L’ikigaï représente un art de vivre à la japonaise dont les méthodes de coaching européennes n’ont eu de cesse de s’inspirer. En Occident, on utilise ce concept dans le domaine professionnel. Trouver son ikigaï correspondrait à trouver sa voix. Dans une société contemporaine de surproduction, cette méthode vient répondre aux maux de nos sociétés occidentales et aider à trouver un équilibre entre passion et vocation.
L’ikigaï en entreprise : l’instrumentalisation des salariés ?
L’ikigaï est devenu omniprésent dans les réseaux de coachs en entreprise. « J’ai découvert cette méthode en lisant les actualités d’une formatrice de mon réseau professionnel », nous confie Jocelyn, qui, après avoir suivi une formation, s’est spécialisé dans cette méthode en y intégrant un travail sur la respiration. Depuis cinq ans, il utilise cette méthode lorsque ses « clients sont en perte de sens dans leur travail, ou en recherche, en questionnement sur leur parcours, en réflexion sur ce qui les ferait se lever le matin », affirme-t-il.
Trouver son ikigaï ? Avec Jocelyn, cela se déroule sur six séances d’1h30 autour d’exercices de méditation et de respiration. Après quelques discussions autour d’une table ou pour les plus téméraires, au sol sur un matelas japonais nommé futon, l’ikigaï prend forme. Un instant suspendu pour Nicolas, product manager dans la tech ayant sollicité Jocelyn pour un coaching, qui nous confie : « Les séances de méditation m’ont permis de me retrouver dans un moment où je ne trouvais plus de sens à mon travail. J’ai pu véritablement me reconnecter à mon corps. »
L’entreprise Hisse et Haut quant à elle propose des séminaires en entreprise à partir de l’ikigaï. Fondée en 2018, cette équipe de coachs et de communicants propose des bilans de compétences et des programmes de formations pour les particuliers et les entreprises. Cette entreprise, qui intervient dans toute la France, propose différentes méthodes de développement personnel. Un ikigaï d’équipe, un ikigaï collectif et un ikigaï individuel. Lorsque nous découvrons le site, nous retrouvons des accroches telles que : « trois mois pour devenir capitaine » ou encore « Activer l’ikigaï de vos équipes pour leur (re)donner envie de se lever le matin ».

Matériel fourni:
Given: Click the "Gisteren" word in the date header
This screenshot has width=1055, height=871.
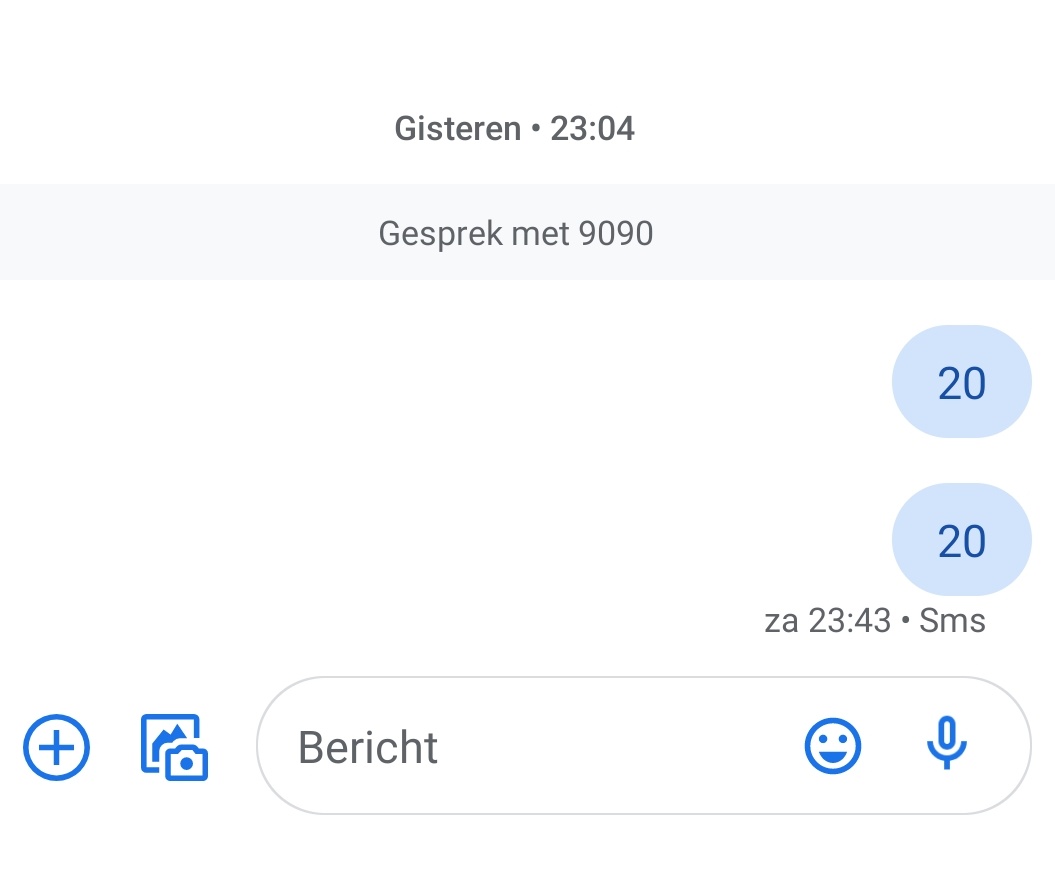Looking at the screenshot, I should [458, 129].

Objectif:
Poursuivez le texte sur l’ikigaï en entreprise à la suite de sa dernière phrase.

Résultat attendu:
Des promesses qui raviraient n’importe quel particulier ou entreprise. Mais quel est le lien entre l’ikigaï et l’apprentissage du leadership ? Que reste-t-il de la philosophie originelle de l’ikigaï dans les séminaires de Hisse et Haut qui visent à développer le leadership ? Cette pratique n’est-elle pas instrumentalisée dans le but d’augmenter la performance des salariés ?
C’est au téléphone que nous échangeons avec Perrine Lhote, qui nous énumère les divers programmes de l’entreprise. Entre les bilans de compétences, les séminaires d’entreprises et les ateliers pour trouver son ikigaï, les propositions sont nombreuses. Pourtant, la limite de l’utilisation d’une telle méthode se fait ressentir lorsque nous interrogeons l’entreprise sur leur introduction à l’ikigaï : « On ne s’attarde pas sur l’histoire de l’ikigaï lorsque nous effectuons des séminaires en entreprise. L’histoire se transmet davantage lors de coachings individuels pour des particuliers. Pour ce qui est des entreprises, la question ne s’est in fine pas posée » nous confie Perrine. La question de la transmission se pose de plus en plus au vu de la résurgence des méthodes inspirées de l’Orient. Peut-on réellement avoir une approche et un suivi approfondi en séparant la pratique de sa dimension culturelle ?
L’ikigaï en Occident : vers une appropriation culturelle ?
Comment comprendre cette appropriation des spiritualités orientales ? Jocelyn s’est interrogé sur cet engouement de nos sociétés occidentales. « En Occident, le corps est appréhendé comme un outil qui reste au service de l’esprit. Beaucoup considèrent que le corps n’est qu’une machine. En Orient, le corps ne forme qu’un avec l’esprit. Le corps est appréhendé de manière holistique, il nous parle. Pour vivre sainement, nous devons l’écouter et vivre en harmonie avec lui », analyse-t-il. Selon lui, l’intérêt de l’Occident pour les spiritualités orientales serait à l’origine de notre rapport actuel au corps.
Lévi-Strauss, dans Race et Histoire, le rappelle : le corps est peu considéré dans la société occidentale. À l’inverse des cultures orientales où le corps est un produit de la nature et où la société n’est qu’artifice – comme le rappelle Florence Braunstein et Jean-François Pépin dans leur ouvrage La Place du corps dans la culture occidentale (1999), l’Occident a construit son rapport au corps sur un héritage de la dissection où médecins et scientifiques épluchent l’anatomie pour en faire un objet de tous les péchés. Alors, comment les pratiques corporelles issues de l’Orient transforment-elles notre rapport au corps ?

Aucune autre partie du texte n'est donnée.